How this skill works
The skill analyzes existing documentation and produces a prioritized plan: generate developer questions, map those questions to code snippets, and identify coverage gaps. It applies targeted optimizations (complete examples, consolidated snippets, correct language tags, removal of irrelevant metadata) and validates each snippet for runnable quality. For c7score optimizations it calculates before/after metric scores; when requested it also creates an llms.txt file that summarizes project structure for LLM navigation.
When to use it
- You want to optimize README/docs for c7score or Context7 benchmarking.
- You need an llms.txt navigation file so LLMs can find relevant docs quickly.
- You’re preparing documentation for LLM-assisted coding assistants (Claude, Copilot, etc.).
- You want automated quality analysis and actionable fixes for code snippets.
- You need README improvements to make examples copy-paste runnable and self-contained.
Best practices
- Prioritize question-driven examples: lead with "How do I..." and provide runnable snippets.
- Keep one lesson per snippet; combine tiny fragments into full workflows.

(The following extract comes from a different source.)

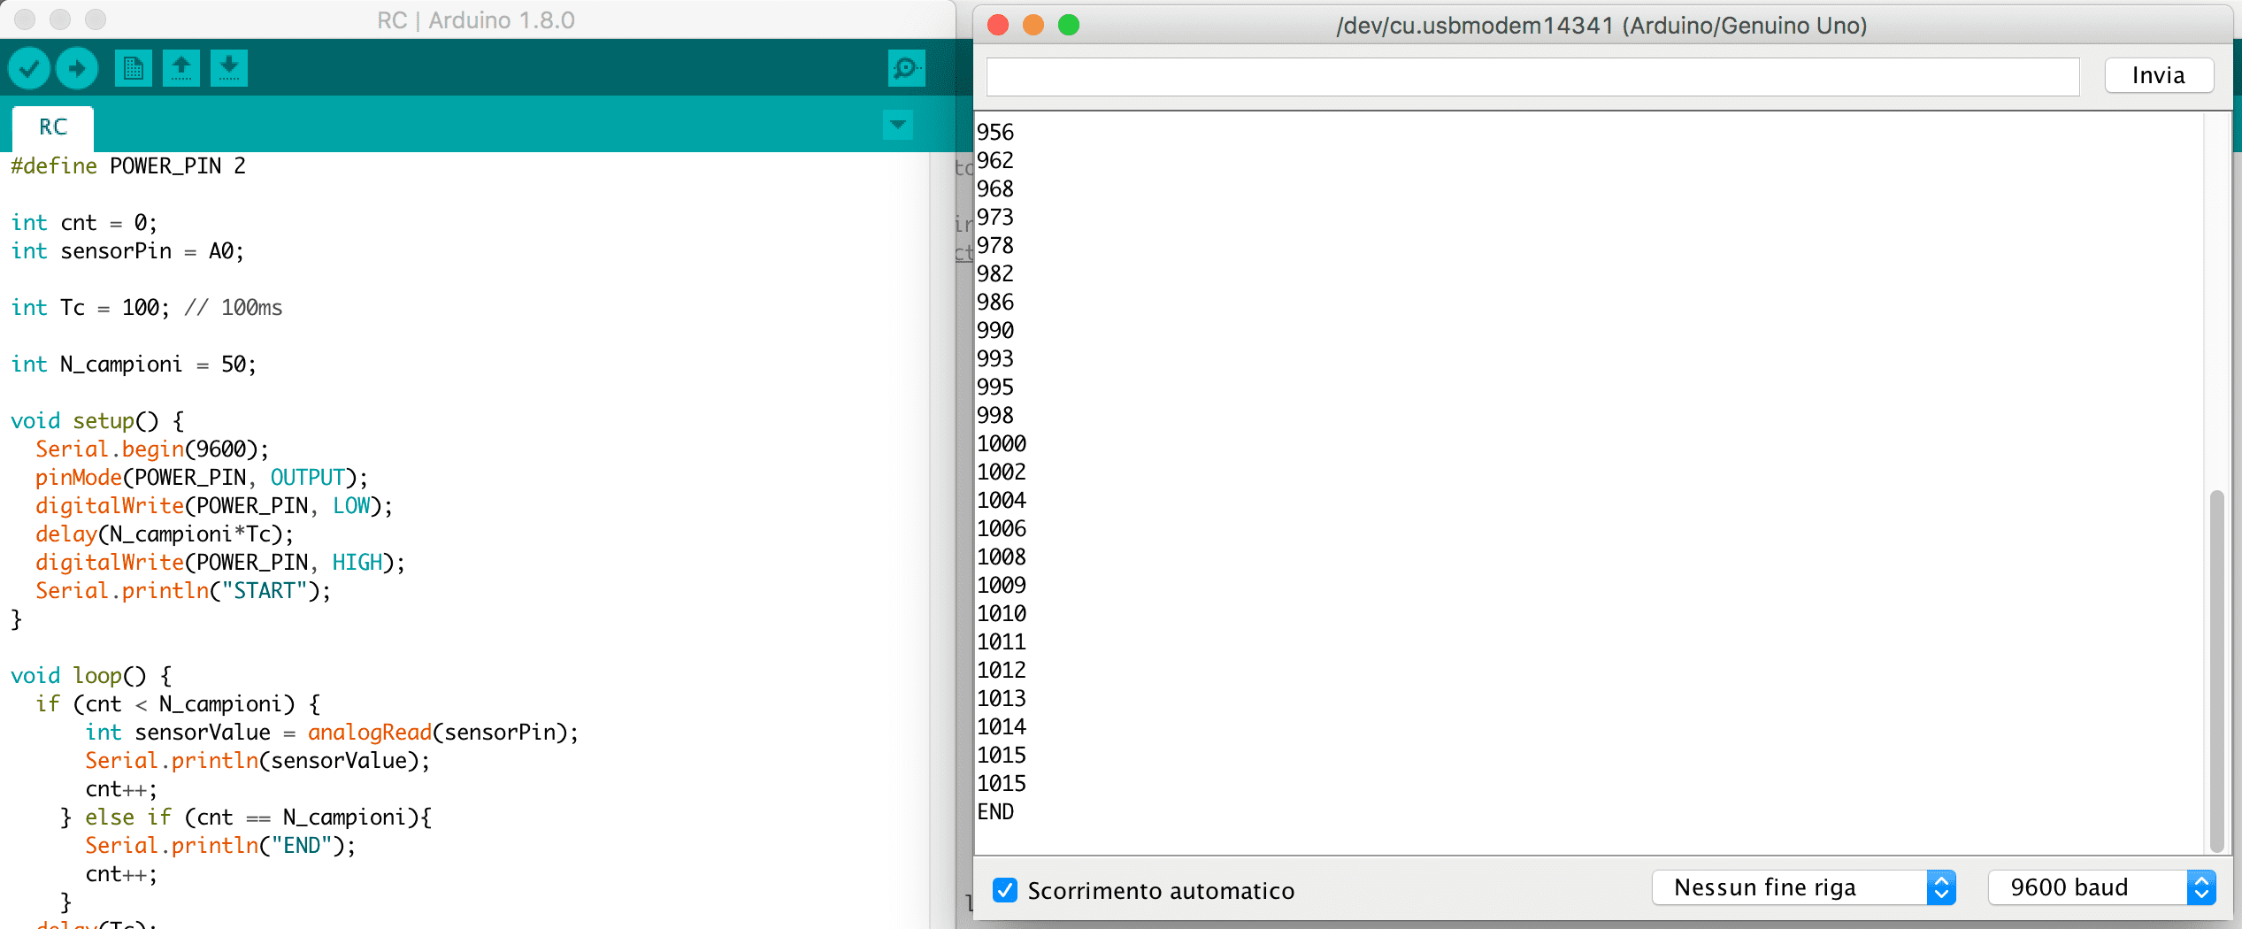The width and height of the screenshot is (2242, 929).
Task: Click the Verify sketch checkmark icon
Action: [29, 68]
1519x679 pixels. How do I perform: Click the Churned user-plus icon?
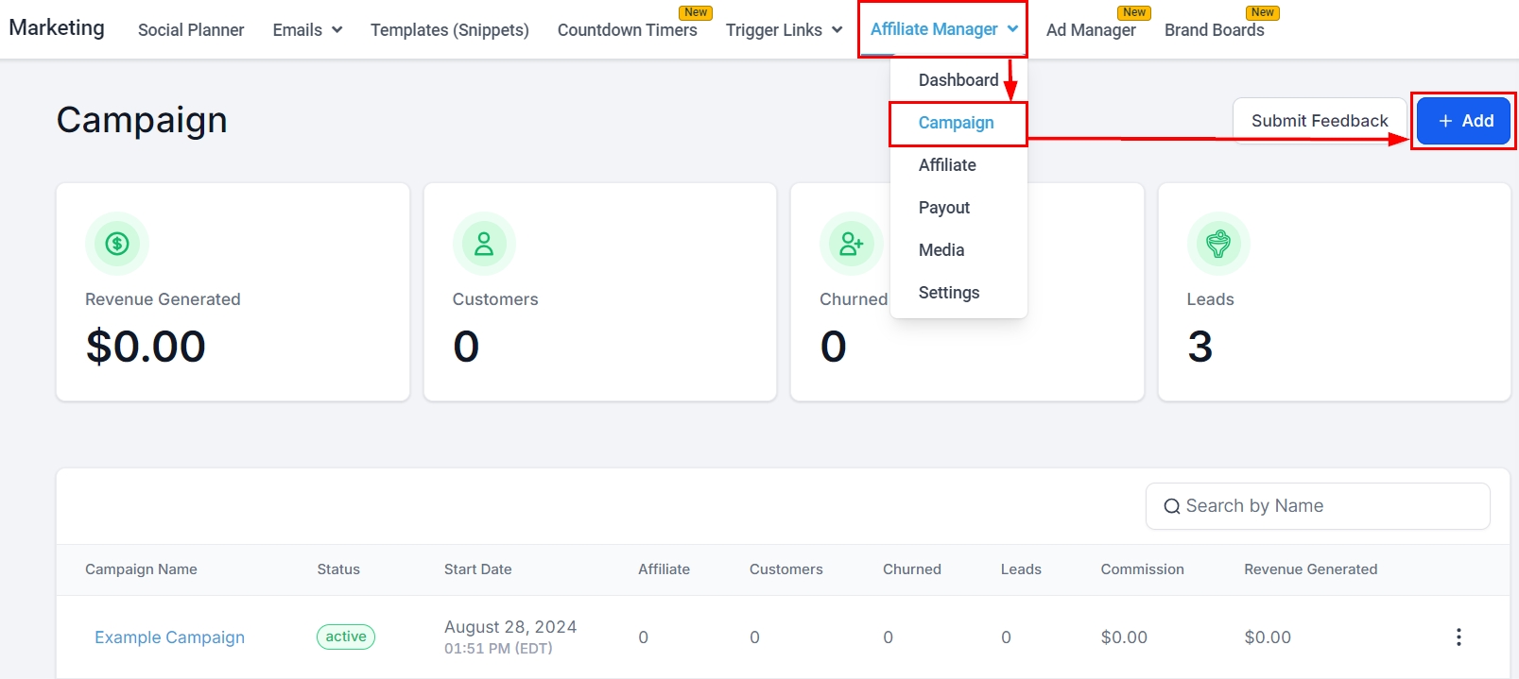click(x=851, y=244)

- Always include necessary imports and setup so examples are copy-paste ready.
- Use correct language tags and TITLE / DESCRIPTION / CODE structure for each snippet.
- Remove noise: licensing blocks, directory trees, and citation entries from main docs.
Example use cases
- Transform an API reference into a Quick Start with runnable Python examples.
- Audit a multi-file docs/ directory to find missing answers for common developer questions.
- Generate an llms.txt for a Python library so LLMs can prioritize Quick Start and Examples.
- Consolidate many small snippets into one comprehensive workflow for a CLI tool.
- Produce a c7score before/after report showing metric improvements after edits.
FAQ
When asked to perform c7score optimization, I will first ask whether you also want an llms.txt; if you confirm, I generate both, otherwise I only optimize the documentation.
Will optimized snippets be runnable without additional context?
Yes. Optimizations aim to make examples self-contained with necessary imports, setup, and minimal configuration so they work when copy-pasted.